A pesquisa se inicia pela iniciativa do próprio historiador, e com uma luta diária com as fontes.  Não sei se o fato de agora tudo ser história é bom ou ruim. “O campo da história e, pois inteiramente indeterminado, com uma única exceção: é preciso que tudo o que nele se inclua tenha realmente acontecido” [2]. E todos esses acontecimentos tenham como ser comprovados que realmente ocorreram, e isso se faz através dos documentos. E o historiador só procura a “verdade”, pelo menos a sua.
Enfim, é isso, e tudo por causa da “revolução” historiográfica, que em parte foi idealizada pelos franceses, é que hoje podemos trabalhar de modo livre com o que nos interessa. Devemos grande importância deste feito aos annales e a sua explosão pelo mundo. A nova história nasceu da inquietação de alguns homens, mais precisamente de Febvre e Bloch, que queriam algo diferente. Estavam fadados com o que vinha sendo feito. Rompendo com a tradicional e fizeram do mundo privado, particular, a nova história, na revista dos Annales. Este serve como uma sondagem inicial da nova história. A história seduz, como uma bela mulher, que tem no olhar e nas belas e infinitas curvas a arte de dominar. A história domina todos a sua volta. A história é uma extensão da nossa memória e da nossa imaginação, mas com certo limite. Porém, além (dela) ser tudo isso é também outra coisa, porque a História é tudo, e sendo tudo está em todos.


Referências Bibliografias

BLOCH, Marc. Introdução a história. Tradução: Maria Manuel; Rui Grácio; Vitor Romanaeiro. Publicações Europa-America, 1997, 289p.
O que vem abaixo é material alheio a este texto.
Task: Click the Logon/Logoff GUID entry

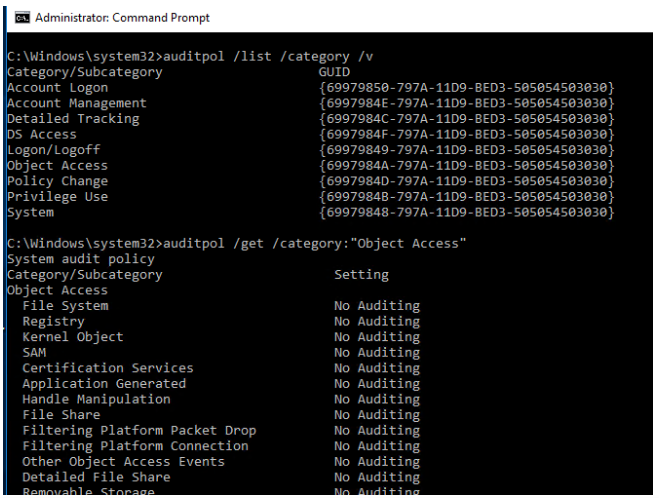Action: [x=467, y=150]
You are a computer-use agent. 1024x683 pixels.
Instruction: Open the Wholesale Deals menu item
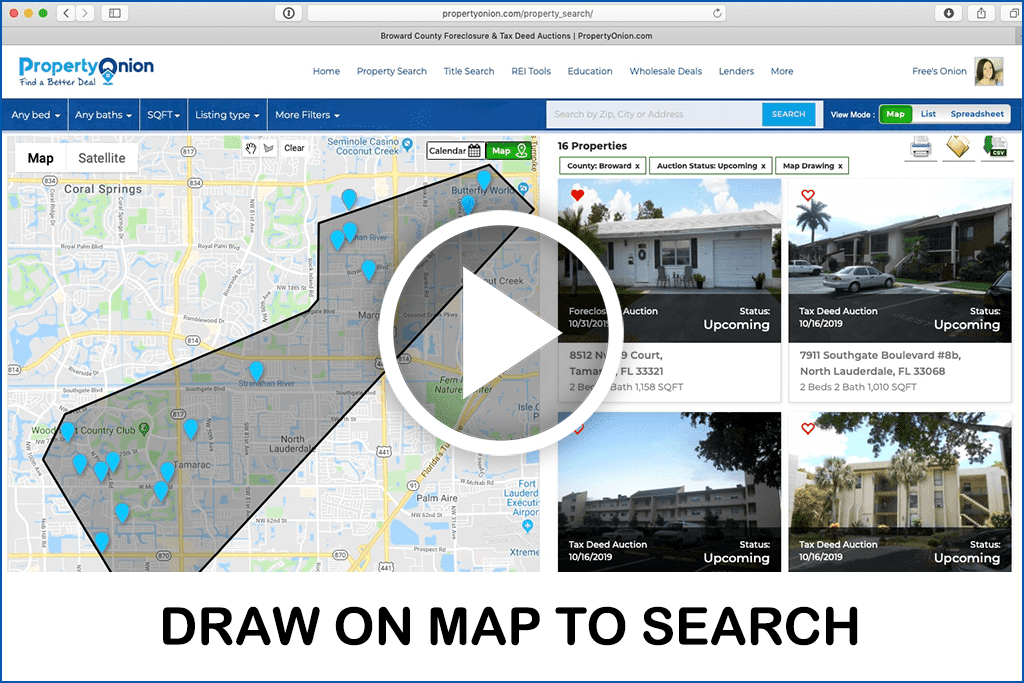click(x=665, y=71)
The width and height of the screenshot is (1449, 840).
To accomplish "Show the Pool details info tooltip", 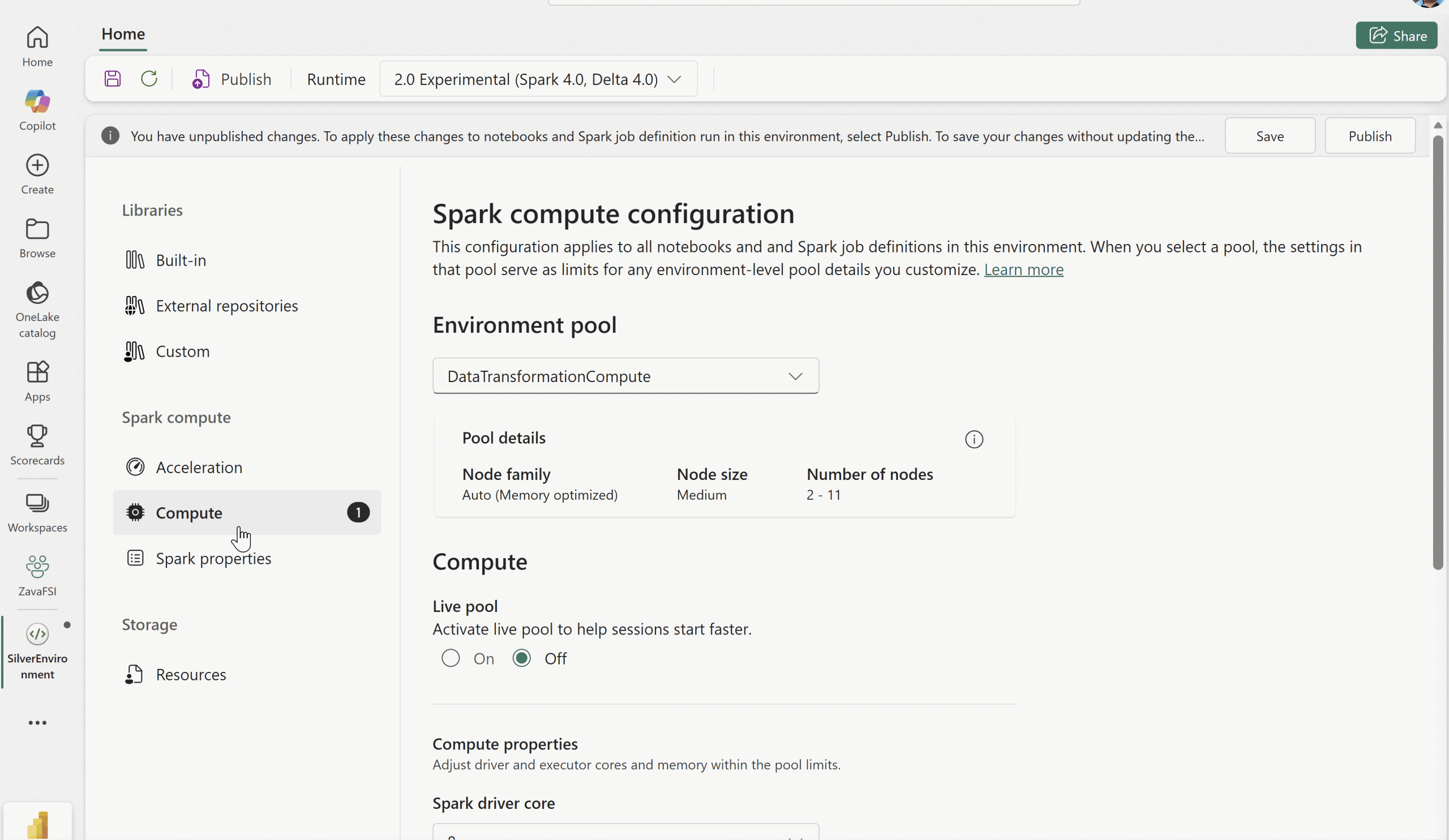I will click(974, 439).
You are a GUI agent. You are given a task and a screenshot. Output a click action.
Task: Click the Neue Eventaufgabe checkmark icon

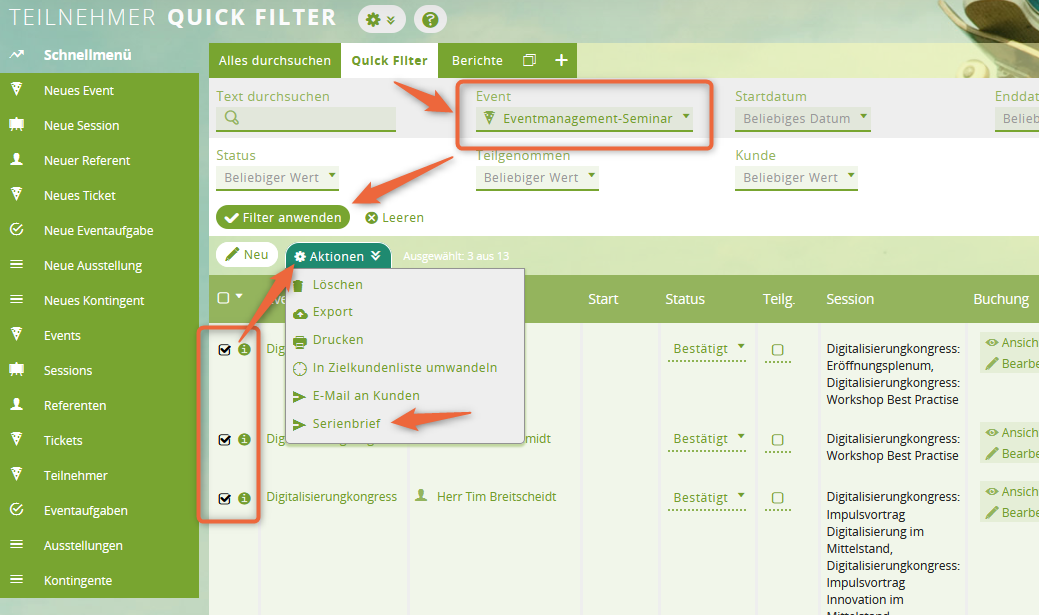click(17, 230)
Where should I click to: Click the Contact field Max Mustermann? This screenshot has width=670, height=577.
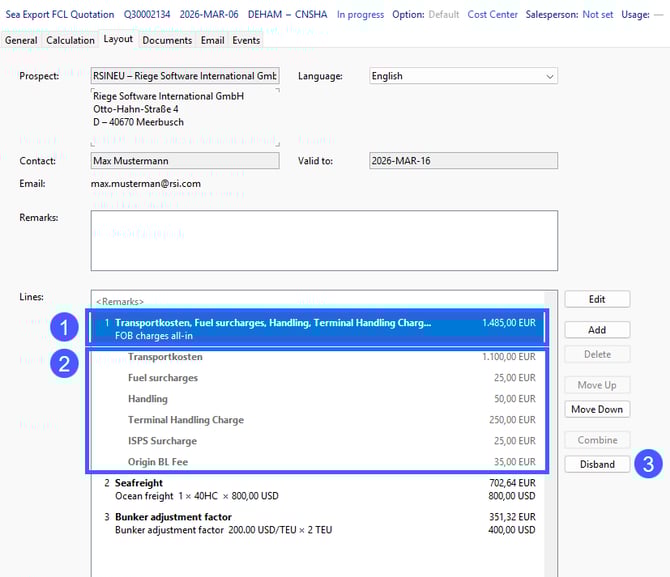(184, 160)
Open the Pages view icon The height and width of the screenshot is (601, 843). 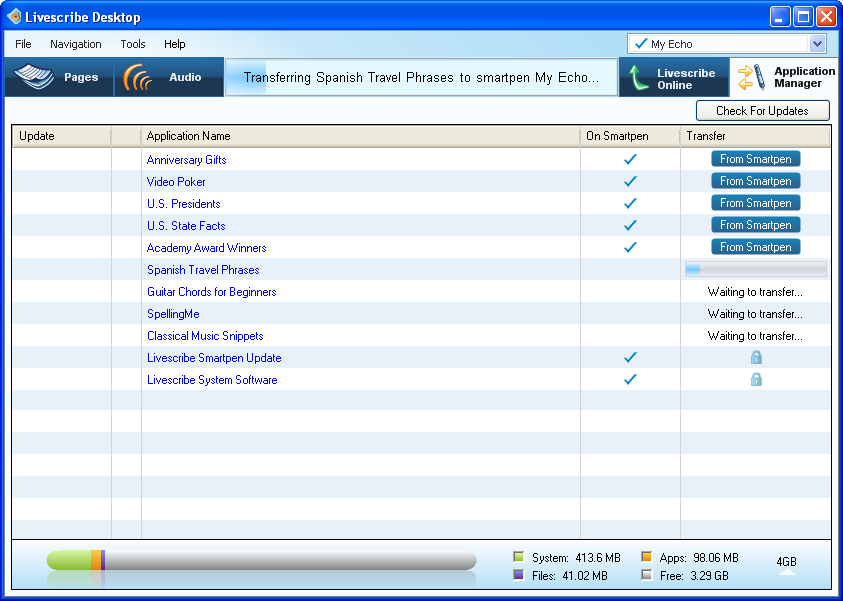(x=34, y=78)
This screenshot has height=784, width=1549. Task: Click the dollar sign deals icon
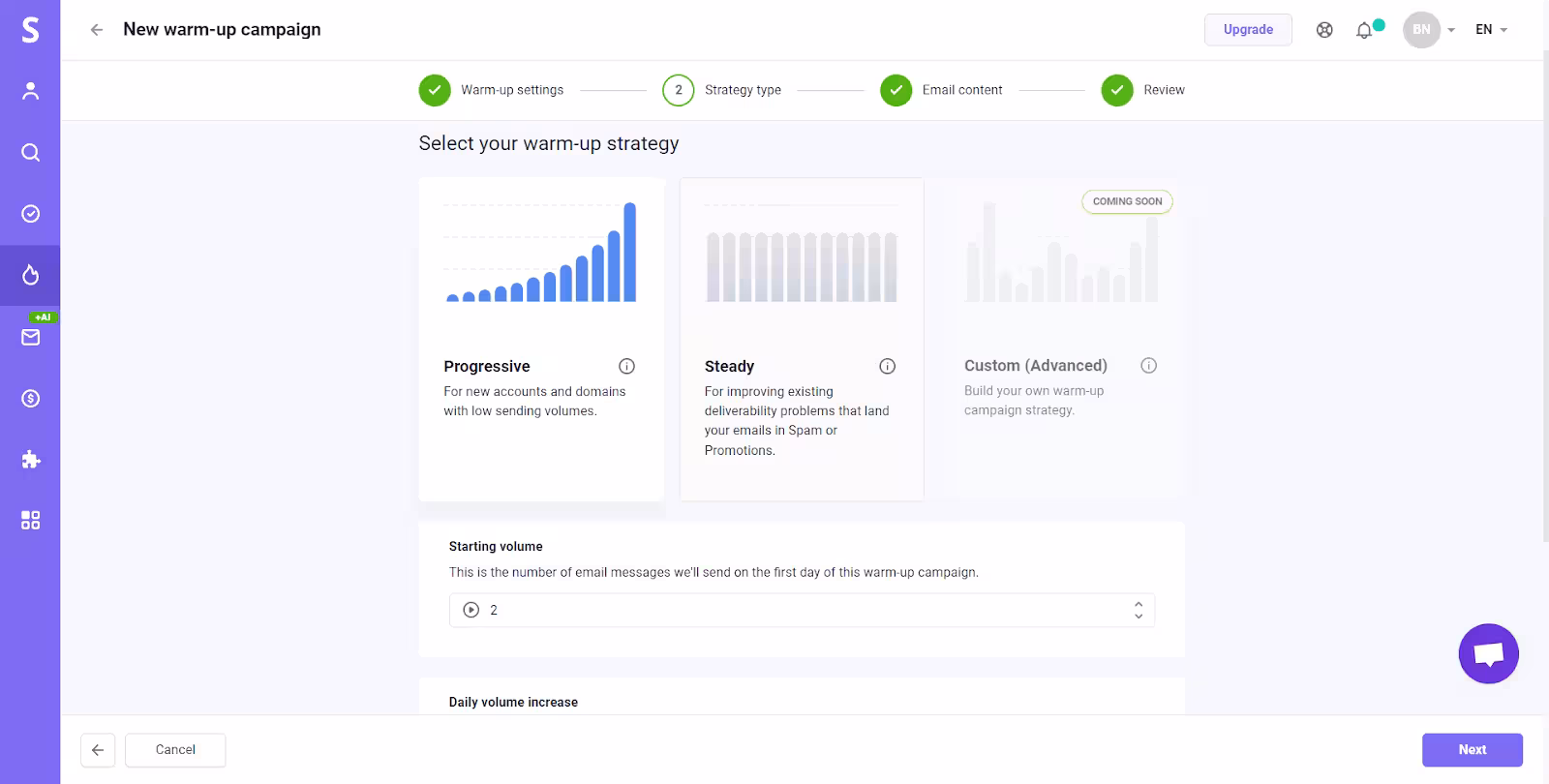click(30, 399)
BURKE, Peter. A escola dos annales: 1929-1989. A revolução Francesa da Historiografia. Tradução: Nilo Odalia. São Paulo. Fundação Editora da UNESP, 1997, 154p.

CARDOSO, Ciro Flamarion e VAINFAS, Ronaldo. Domínios da historia: Ensaios de teoria e a metodologia. Rio de Janeiro, Edit. Campos, 1997, 508p.


LE GOFF, Jacques, A historia Nova. Tradução Eduardo Brandão. São Paulo. Martins Fontes, 1998, 318p.

OAKESHOTT, Michael. Sobre historia e outros Ensaios. Tradução Renato Rezende. Rio de Janeiro. Riberty Classics/Top Books. 2003, 292p.

REIS, Jose Carlos. Escola dos annales: A inovação em historia. Editora paz e terra, 2000, 193p.

REIS, Jose Carlos. Historia e Teoria: historicismo, modernidade e temporalidade e verdade. Rio de Janeiro, Editora FGV, 2003, 248p.

VEYNE, Paul. Como se Escreve a historia e Foucault Revoluciona a historia. Tradução: Alda Baltar e Maria Auxiliadora Kneipp. Brasília. Edi. UNB, 1998, 285p.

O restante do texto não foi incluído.